Il presidenzialismo è il rantolo finale di una lettura malata della storia italiana: la scorciatoia dell’uomo forte. E’ stata bocciata già ampiamente il 4 dicembre del 2016 con il referendum. Farla rientrare dalla finestra nel 2020 sarebbe un regalo a Salvini di proporzioni immani. Un passe-partout a chi vuole pieni poteri.
Gli sgravi fiscali alle imprese sono la ripetizione all’infinito del “meno tasse per tutti” ( a partire dai miliardari ) di berlusconiana memoria. Abbiamo visto come è andata: il ceto medio è entrato in crisi, il lavoro dipendente si è precarizzato, i ricchi sono diventati sempre più ricchi. La sfiducia a Bonafede sulla prescrizione è una pistola scarica, il ritornello di chi vive sulla luna. E confonde i propri desideri con la realtà, le proprie emergenze personali con le urgenze del paese. Ovviamente propugnando la retorica del garantismo per i garantiti ( i più forti ) e non disdegnando invece dosi massicce di giustizialismo per i giustiziati ( i più deboli). Ed è questo il tratto più ipocrita di questa finta battaglia sulla giustizia.

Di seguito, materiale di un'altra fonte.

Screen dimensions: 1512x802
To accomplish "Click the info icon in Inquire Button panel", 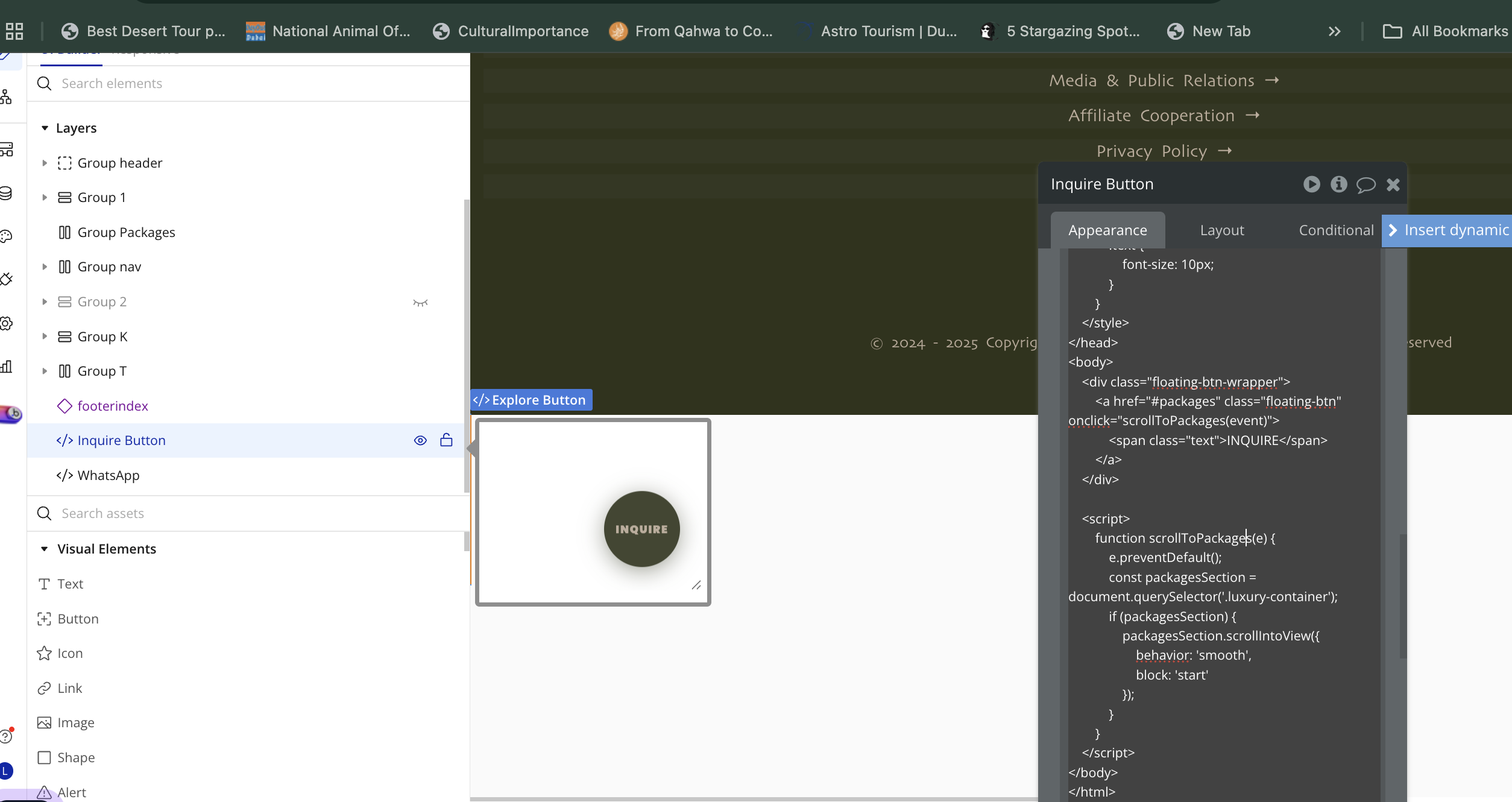I will tap(1338, 184).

Per questo la reazione deve essere all’altezza. Anche chi crede in questo governo deve uscire dalla quotidianità e rilanciare un messaggio di cambiamento. Non un cronoprogramma di provvedimenti, ma una bandiera da sventolare: il principio di uguaglianza. Senza farsi spaventare da un po’ di guerriglia parlamentare senza sbocco e senza senso.

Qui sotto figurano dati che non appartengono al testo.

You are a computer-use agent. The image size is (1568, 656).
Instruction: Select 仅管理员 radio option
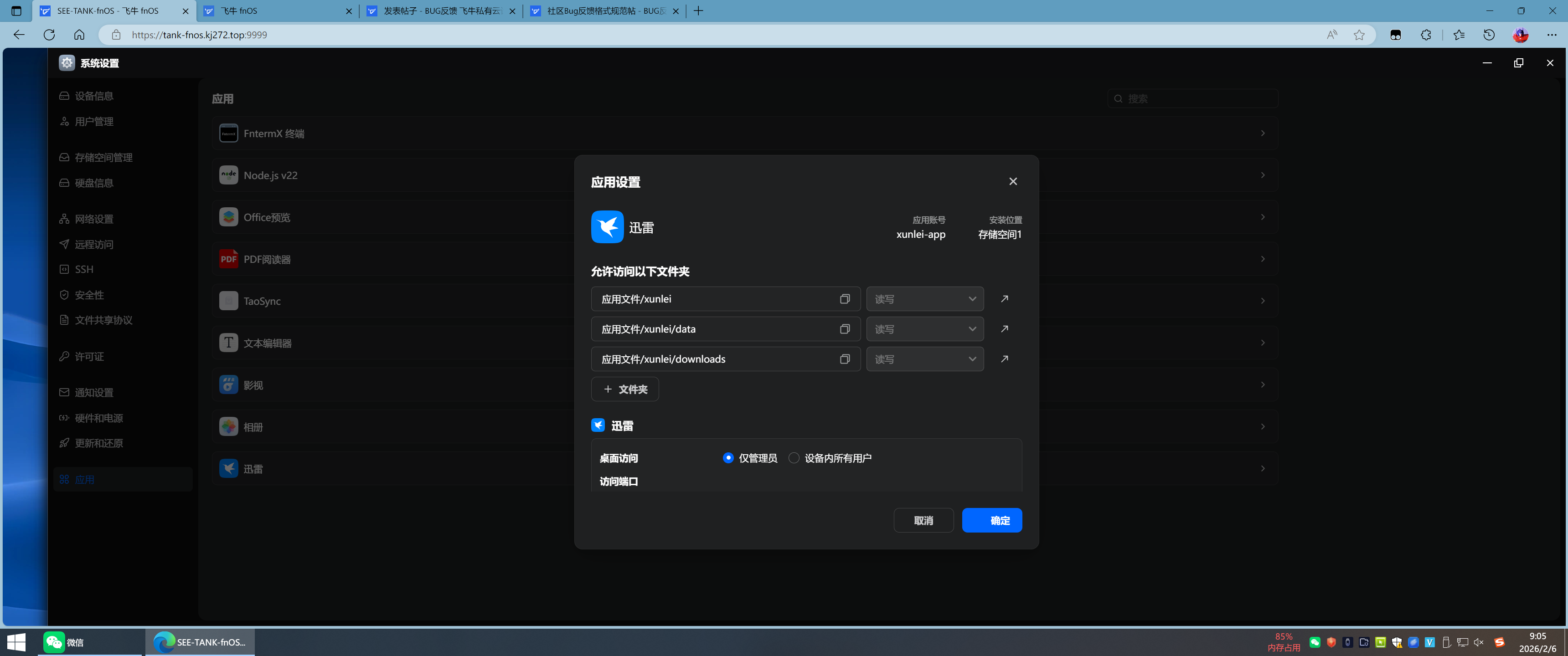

Renzi ormai non esiste più. Eppure rischia di diventare lo spaventapasseri che giustifica l’immobilismo. E questo può essere il più grande danno che può fare. Perché trascinerebbe nel suo “delirio di impotenza” anche le residue speranze di riscatto di milioni di donne e uomini di sinistra in questo paese.
Compiremmo un errore imperdonabile se acconsentissimo alla sintesi ferale di questa parabola finale del renzismo. Italia Viva, politica morta.